Washington et Pékin ont aussi repris leurs délicates négociations commerciales sous la menace de la possible entrée en vigueur dans moins d'une semaine de sanctions américaines. Et à la question de savoir s'il y aurait un accord avec la Chine, Donald Trump a souligné qu'il avait "tendance à en douter".
"Les investisseurs continuent aussi à se préoccuper des négociations avec la Corée du Nord" alors que Pyongyang a menacé mercredi d'annuler le sommet prévu le mois prochain entre Kim Jong Un et Donald Trump si Washington essayait de la contraindre à renoncer unilatéralement à son arsenal nucléaire, selon M. Haeling.

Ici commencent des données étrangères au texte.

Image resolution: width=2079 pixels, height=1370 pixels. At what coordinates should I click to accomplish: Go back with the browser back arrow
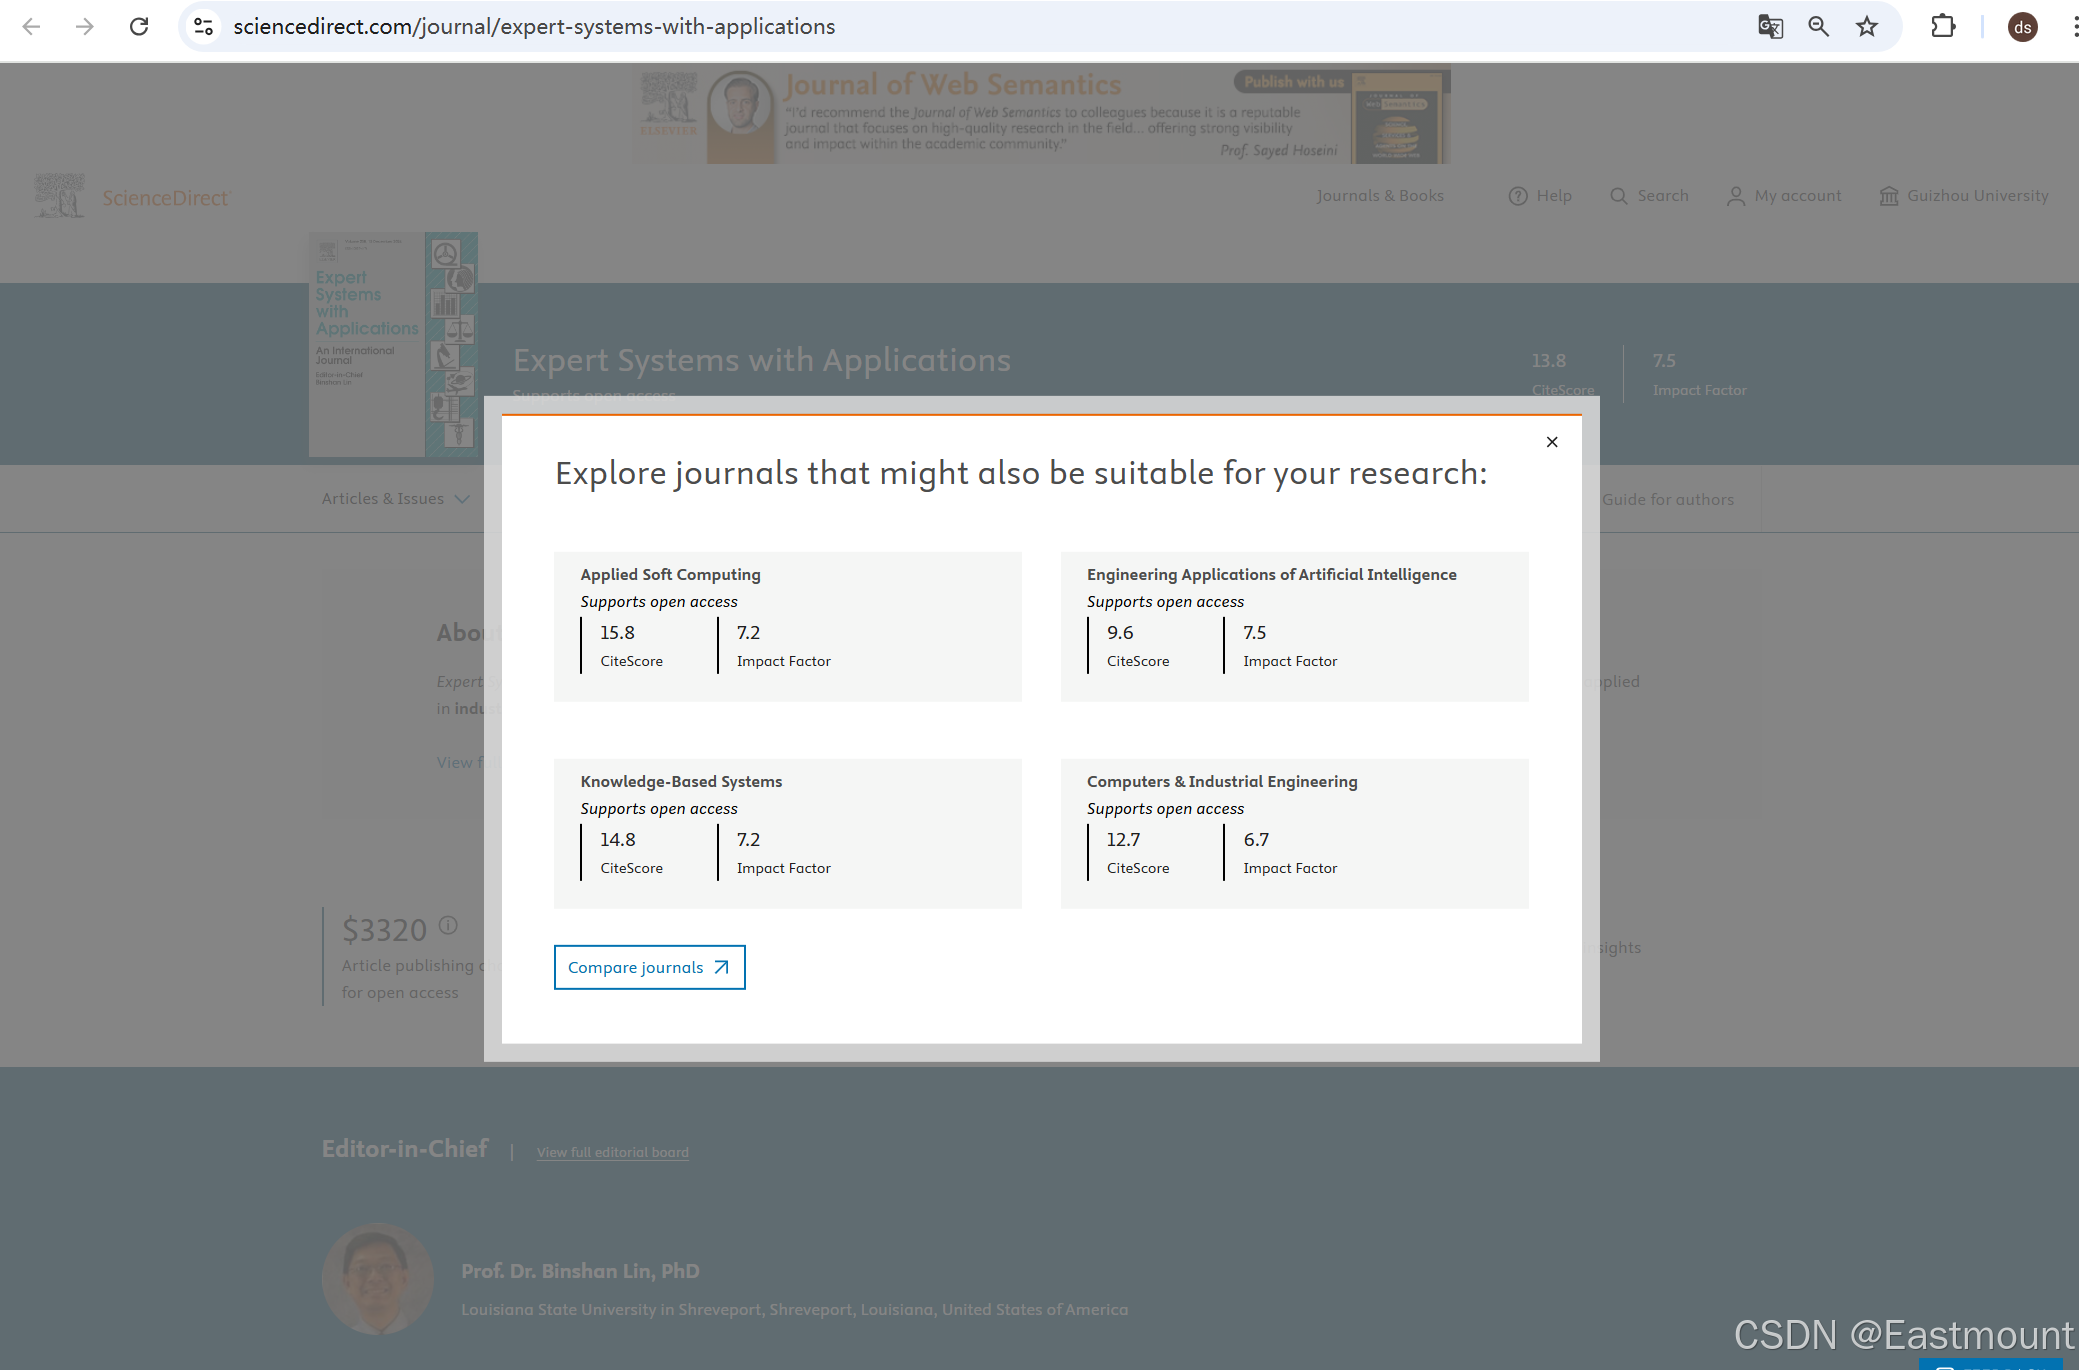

Les taux d'intérêt plus élevés et l'incertitude persistante autour des relations commerciales combinés à la montée continue des prix du pétrole alimentent l'idée d'une augmentation de l'inflation et, par ricochet, "la crainte d'un possible ralentissement des dépenses des consommateurs", remarque Patrick O'Hare de Briefing.

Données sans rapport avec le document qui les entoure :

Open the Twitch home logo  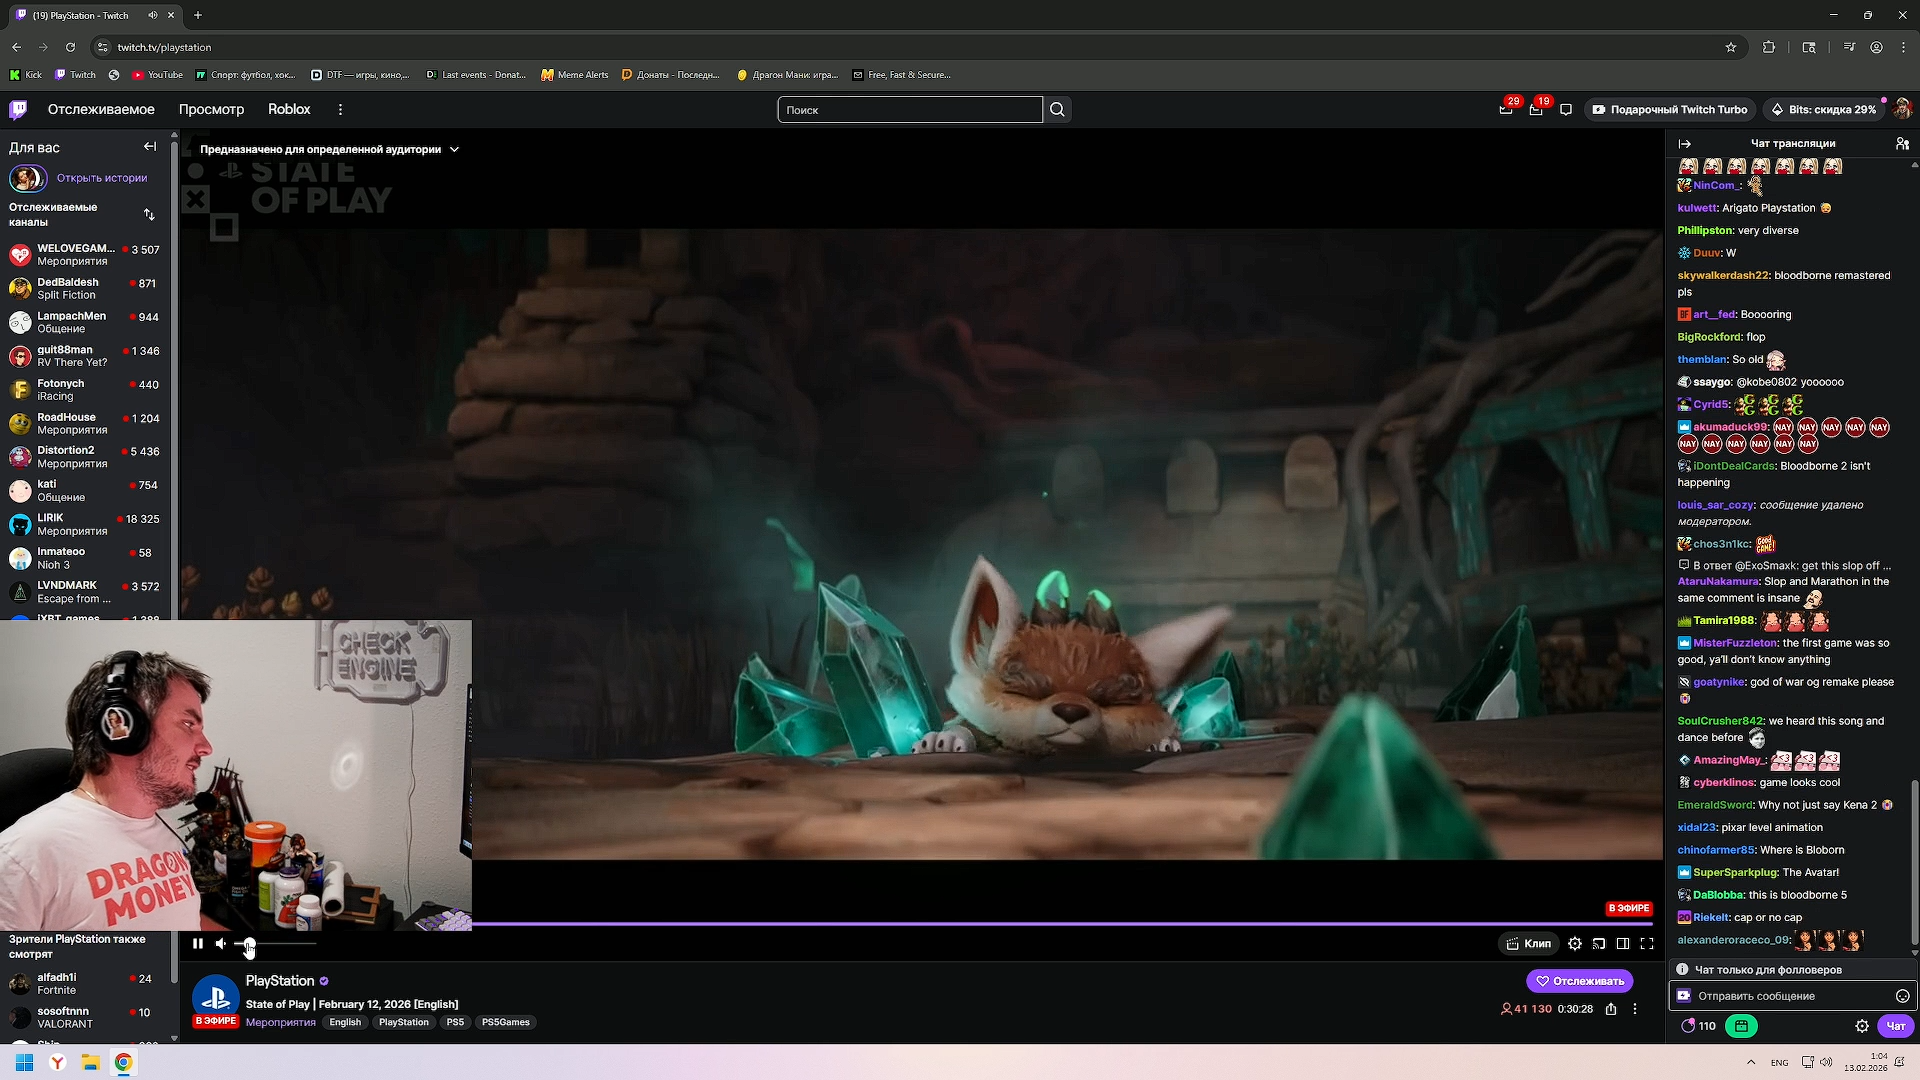pos(18,110)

Petites capitalisations en forme
Dans cet environnement, l'indice Russell 2000 qui regroupe à Wall Street les entreprises à petite capitalisation parvient à tirer son épingle du jeu et a grimpé à un niveau record.
"Vu les incertitudes sur le commerce international, les sanctions iraniennes et d'autres points de friction géopolitiques, les investisseurs parient que la croissance américaine va dépasser celle des autres pays et que les petites entreprises seront les moins affectées" par ces possibles perturbations, estime M. Haeling.
Les indices ont aussi été lestés jeudi par l'accueil réservé aux résultats trimestriels de quelques grandes entreprises.
Le géant de la distribution Walmart, qui a annoncé jeudi une forte baisse de son bénéfice net au 1er trimestre en raison notamment de changements de méthodes comptables liés à des acquisitions, a ainsi reculé de 1,90%.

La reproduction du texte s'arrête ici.